Halalbihalal dengan Temu Penyair Persi
VIVA.co.id – Para alumni santri Annuqayah Lubangsa, khususnya yang pernah menjadi anggota Penyisir Sastra Iksabad (Persi) menggelar acara dengan para anggota yang masih aktif. Acara yang diselenggarakan di salah satu ruang Mts Miftahul-Ulum ini juga menghadirkan sesepuh atau para pendiri Persi.
Acara yang digagas oleh para alumni ini juga dimaksudkan agar dapat memberikan input terhadap para anggota yang masih aktif. Acara yang awalnya direncanakan akan diselenggarakan pada jam 09:00 WIB, agak sedikit tergeser dari waktu yang ditetapkan. Hal ini, mungkin karena tempat tinggal para peserta yang lumayan jauh dari lokasi.
Acara ini dirancang supaya tidak terlalu formal dan dapat berdiskusi dengan santai. Inisiatif para alumni ini juga sengaja dilaksanakan pasca Lebaran supaya mayoritas para undangan dapat menghadiri acara ini. Sehingga dapat menghasilkan input yang cukup dapat dikenang.

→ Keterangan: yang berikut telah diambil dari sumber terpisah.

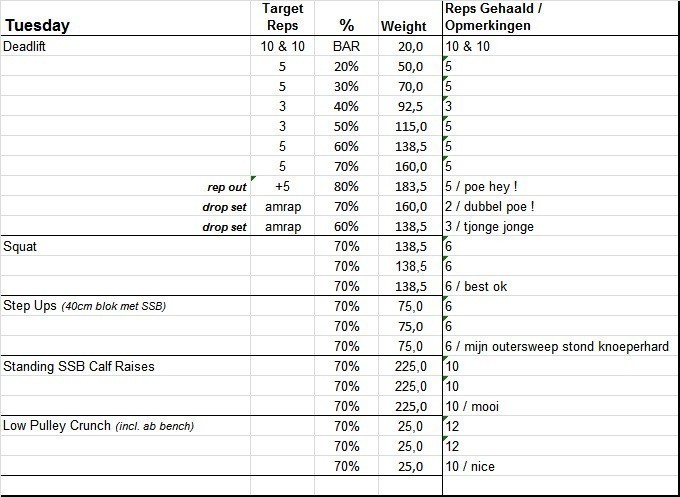Screen dimensions: 680x497
Task: Click the 'rep out' label cell
Action: click(223, 187)
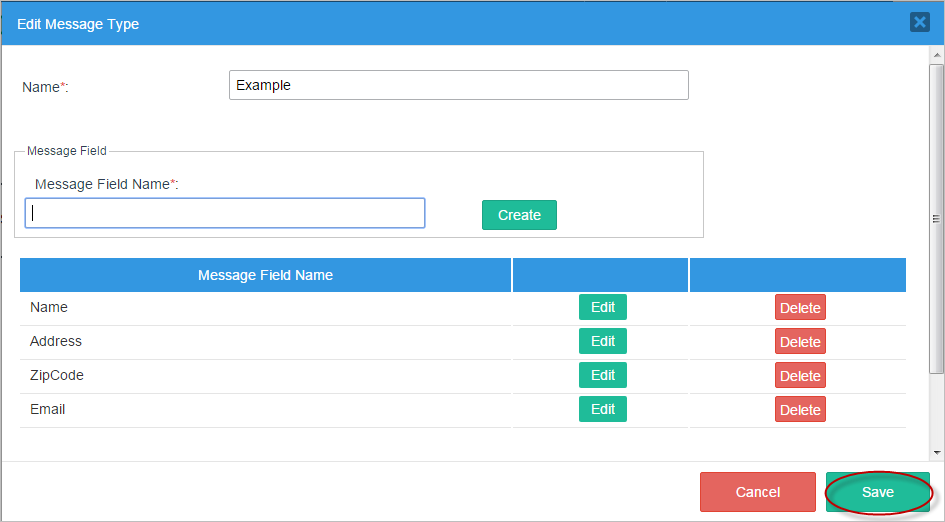Image resolution: width=945 pixels, height=522 pixels.
Task: Click the Name field containing Example
Action: 458,85
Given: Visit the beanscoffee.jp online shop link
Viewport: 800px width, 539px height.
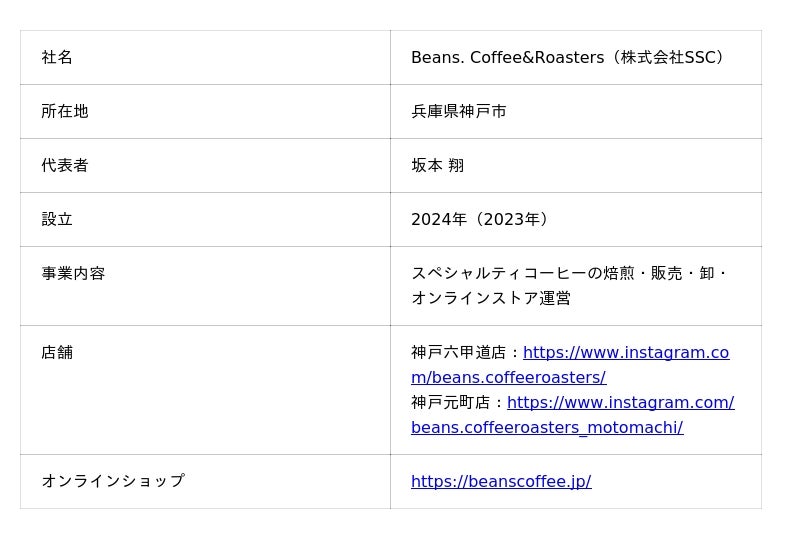Looking at the screenshot, I should [501, 481].
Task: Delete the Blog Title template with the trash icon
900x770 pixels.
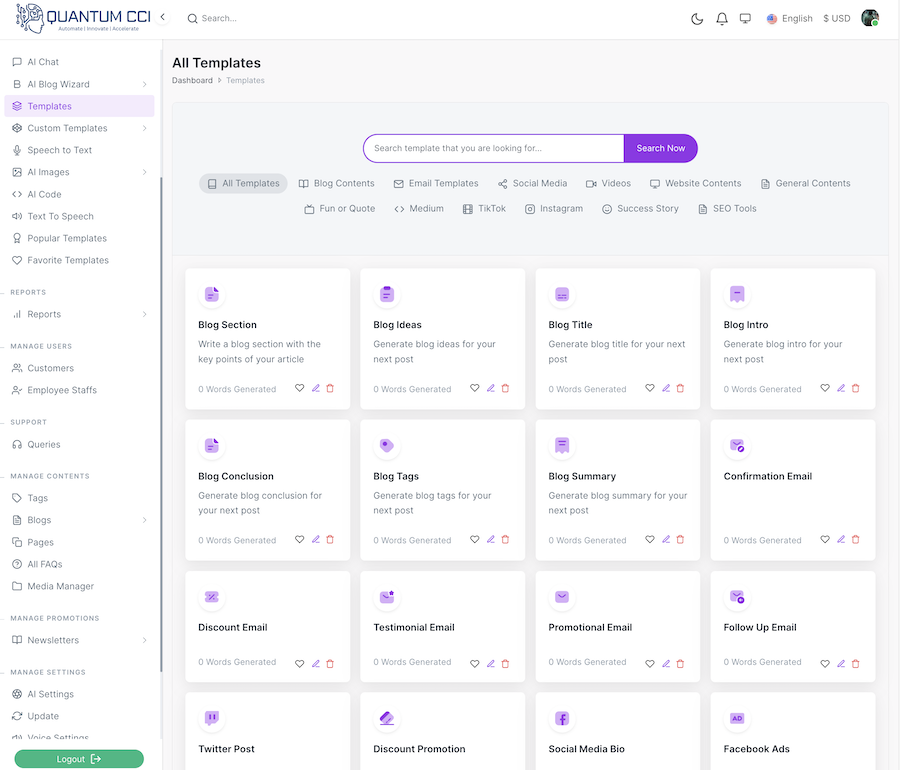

Acara ini berlangsung sekitar tiga jam dan cukup untuk sekadar menambah bekal dalam kepenulisan. Dalam kesempatan ini menghadirkan pengasuh Persi, Subaidi Pratama dengan pembahasan “Produktivitas dalam Menulis” dan sahabat, Mawaidi D. Mas dengan menyampaikan materi tentang “Media”. Sehingga kita dapat mengetahui bagaimana cara memproduktifkan tulisan dan dapat diakui oleh media.
Para anggota Persi mengakui kalau mereka seperti mendapat sebuah penghargaan. Sebab, mereka bisa mendapat pemasukan ilmu tanpa memikirkan tentang kontribusi/dana sebelumnya. Forum pun semakin renyah untuk dikaji. Apalagi saat timbul pertanyaan dari seorang alumni, Faizatud Dharain, yang menjelaskan bahwa dirinya menulis untuk memiliki ketenangan tanpa memikirkan media.

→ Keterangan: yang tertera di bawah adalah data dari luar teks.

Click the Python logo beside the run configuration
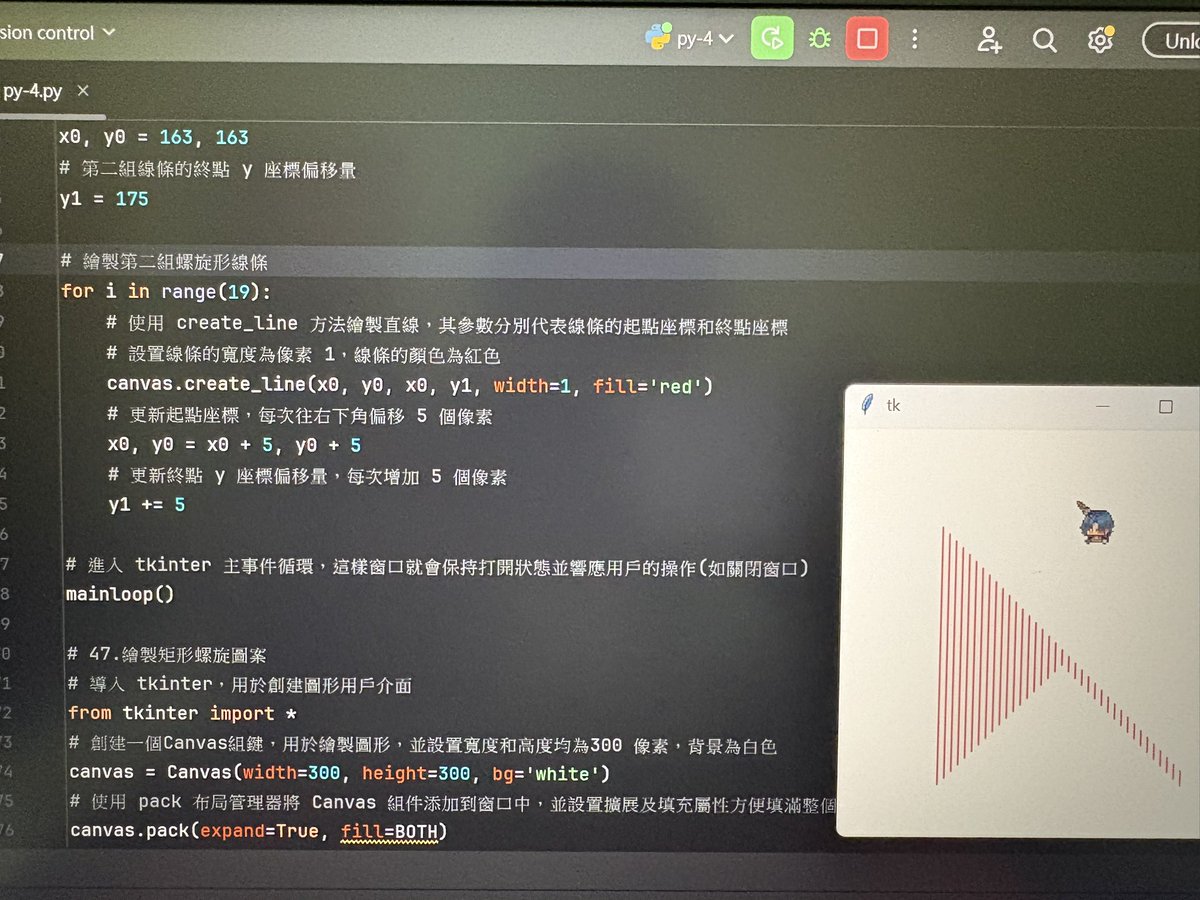[x=660, y=36]
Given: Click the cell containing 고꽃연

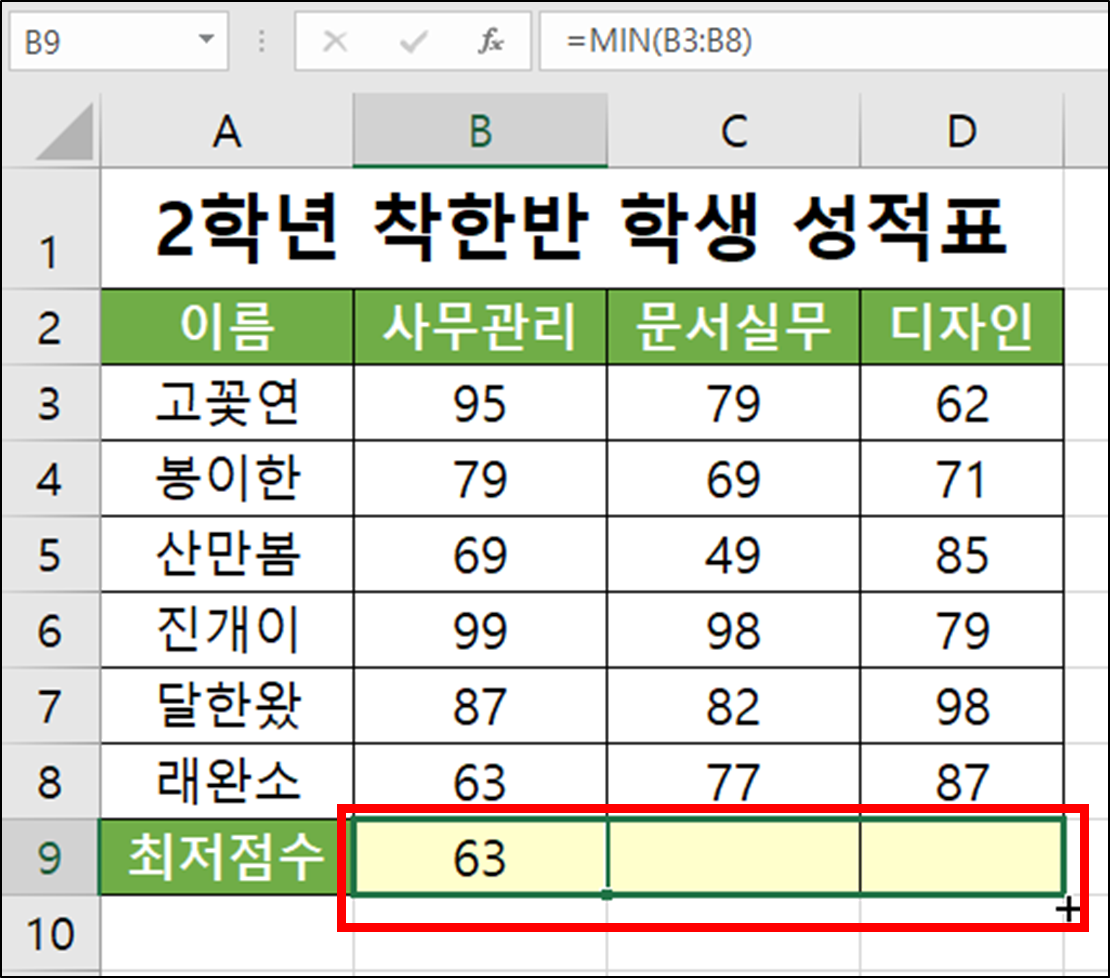Looking at the screenshot, I should pyautogui.click(x=226, y=403).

Sedangkan para senior selalu menanyakan tentang keberadaan Persi di media. Persi tak ada di media, di situ seolah-olah Persi mati. “Apakah kita memikirkan media dulu, sehingga tak ada media?” Sebuah pertanyaan yang cukup membuat para peserta ternganga. Karena, hal tersebut juga mengganjal bagi para peserta, di mana para senior seringkali menanyakan keberadaan Persi.

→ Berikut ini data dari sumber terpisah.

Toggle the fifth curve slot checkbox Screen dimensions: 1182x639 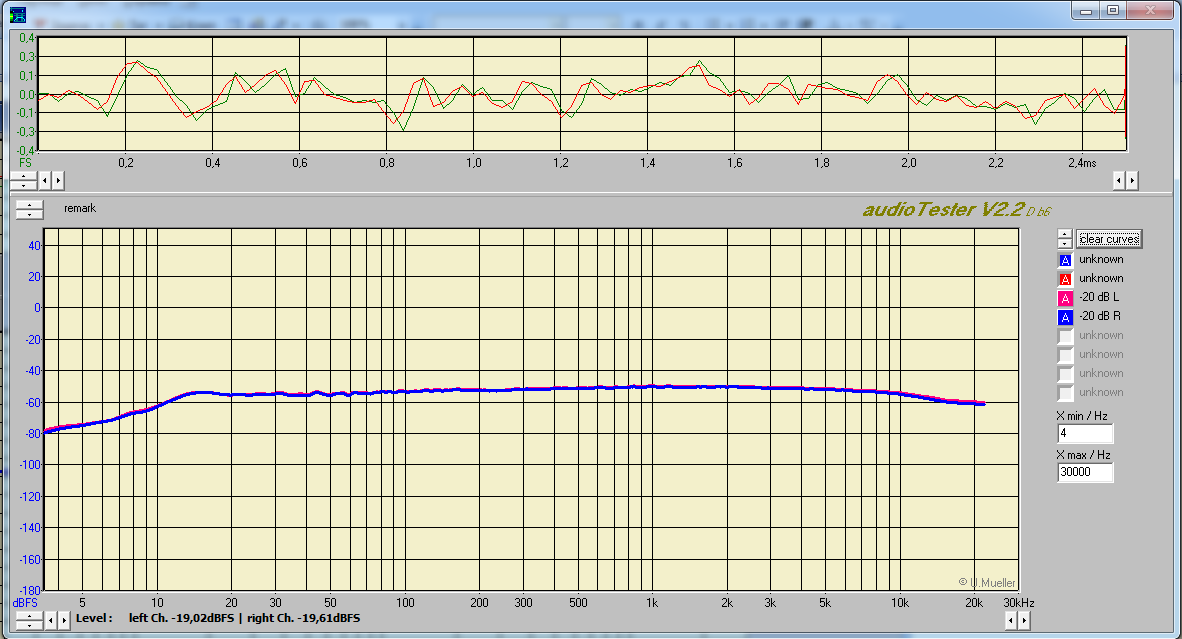pyautogui.click(x=1065, y=336)
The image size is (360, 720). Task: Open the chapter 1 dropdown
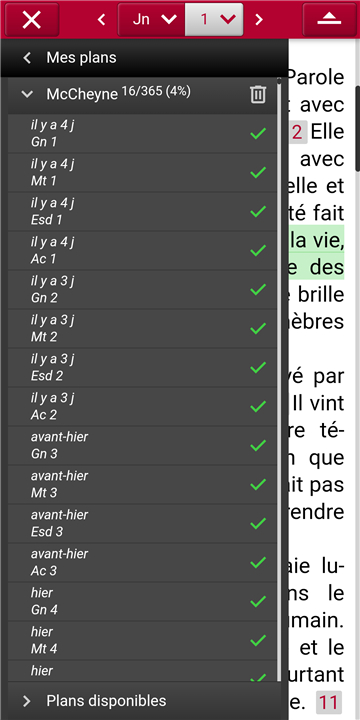[x=214, y=19]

Nur Faika, selaku moderator juga menambahkan bahwa minat baca masyarakat di Eropa itu sehari delapan jam. Sedangkan kita, bisa jadi hanya delapan hari satu jam. Hal itu yang menjadi pemicu karya kita menjadi stagnan. Akhirnya acara tersebut berakhir sekitar jam setengah satu, dengan suasana ada yang ber-selfi sebab acara ini juga merupakan acara jumpa rindu. (Cerita ini dikirim oleh Lutfiyah, Sumenep)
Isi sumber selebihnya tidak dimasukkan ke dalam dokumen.